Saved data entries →
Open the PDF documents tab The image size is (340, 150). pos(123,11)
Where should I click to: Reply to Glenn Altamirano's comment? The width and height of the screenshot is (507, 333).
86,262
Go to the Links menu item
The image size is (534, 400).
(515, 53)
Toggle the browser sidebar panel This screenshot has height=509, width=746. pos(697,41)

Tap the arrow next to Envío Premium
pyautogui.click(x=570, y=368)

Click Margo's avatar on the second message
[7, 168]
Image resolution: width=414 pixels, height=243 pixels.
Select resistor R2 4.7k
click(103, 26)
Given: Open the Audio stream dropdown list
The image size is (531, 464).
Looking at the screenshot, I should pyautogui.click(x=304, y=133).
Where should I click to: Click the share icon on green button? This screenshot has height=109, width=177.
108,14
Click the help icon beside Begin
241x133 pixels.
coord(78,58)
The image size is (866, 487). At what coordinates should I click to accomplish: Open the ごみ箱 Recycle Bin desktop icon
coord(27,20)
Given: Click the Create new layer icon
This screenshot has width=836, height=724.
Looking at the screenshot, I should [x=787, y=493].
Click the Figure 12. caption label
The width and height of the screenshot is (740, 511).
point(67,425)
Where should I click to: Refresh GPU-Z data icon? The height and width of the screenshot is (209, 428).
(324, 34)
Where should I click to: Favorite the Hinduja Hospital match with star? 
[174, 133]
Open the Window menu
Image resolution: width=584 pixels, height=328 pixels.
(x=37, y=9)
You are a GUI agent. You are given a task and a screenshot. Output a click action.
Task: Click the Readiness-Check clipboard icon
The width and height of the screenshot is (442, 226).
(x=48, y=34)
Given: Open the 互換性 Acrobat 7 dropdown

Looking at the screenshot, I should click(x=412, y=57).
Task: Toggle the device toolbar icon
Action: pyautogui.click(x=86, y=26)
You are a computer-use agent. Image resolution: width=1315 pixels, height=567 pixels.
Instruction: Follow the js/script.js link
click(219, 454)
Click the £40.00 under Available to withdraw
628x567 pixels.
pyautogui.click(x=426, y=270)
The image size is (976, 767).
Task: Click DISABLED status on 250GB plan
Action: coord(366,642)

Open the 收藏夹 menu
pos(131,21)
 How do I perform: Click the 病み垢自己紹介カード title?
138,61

Assignment →
Output the data once more, exactly as it appears above.

Response for this exercise →
Open the PDF documents tab The image size is (340, 150). pos(123,11)
Where should I click to: Reply to Glenn Altamirano's comment? The width and height of the screenshot is (507, 333).
86,262
Go to the Links menu item
The image size is (534, 400).
(515, 53)
Toggle the browser sidebar panel This screenshot has height=509, width=746. pos(697,41)

Tap the arrow next to Envío Premium
pyautogui.click(x=570, y=368)

Click Margo's avatar on the second message
[7, 168]
Image resolution: width=414 pixels, height=243 pixels.
Select resistor R2 4.7k
click(103, 26)
Given: Open the Audio stream dropdown list
The image size is (531, 464).
Looking at the screenshot, I should pyautogui.click(x=304, y=133).
Where should I click to: Click the share icon on green button? This screenshot has height=109, width=177.
108,14
Click the help icon beside Begin
241x133 pixels.
coord(78,58)
The image size is (866, 487). At what coordinates should I click to accomplish: Open the ごみ箱 Recycle Bin desktop icon
coord(27,20)
Given: Click the Create new layer icon
This screenshot has width=836, height=724.
Looking at the screenshot, I should [x=787, y=493].
Click the Figure 12. caption label
The width and height of the screenshot is (740, 511).
point(67,425)
Where should I click to: Refresh GPU-Z data icon? The height and width of the screenshot is (209, 428).
(324, 34)
Where should I click to: Favorite the Hinduja Hospital match with star? 
[174, 133]
Open the Window menu
Image resolution: width=584 pixels, height=328 pixels.
(x=37, y=9)
You are a GUI agent. You are given a task and a screenshot. Output a click action.
Task: Click the Readiness-Check clipboard icon
The width and height of the screenshot is (442, 226).
(x=48, y=34)
Given: Open the 互換性 Acrobat 7 dropdown

Looking at the screenshot, I should click(x=412, y=57).
Task: Toggle the device toolbar icon
Action: pyautogui.click(x=86, y=26)
You are a computer-use agent. Image resolution: width=1315 pixels, height=567 pixels.
Instruction: Follow the js/script.js link
click(219, 454)
Click the £40.00 under Available to withdraw
628x567 pixels.
pyautogui.click(x=426, y=270)
The image size is (976, 767).
Task: Click DISABLED status on 250GB plan
Action: coord(366,642)

Open the 收藏夹 menu
pos(131,21)
 How do I perform: Click the 病み垢自己紹介カード title?
138,61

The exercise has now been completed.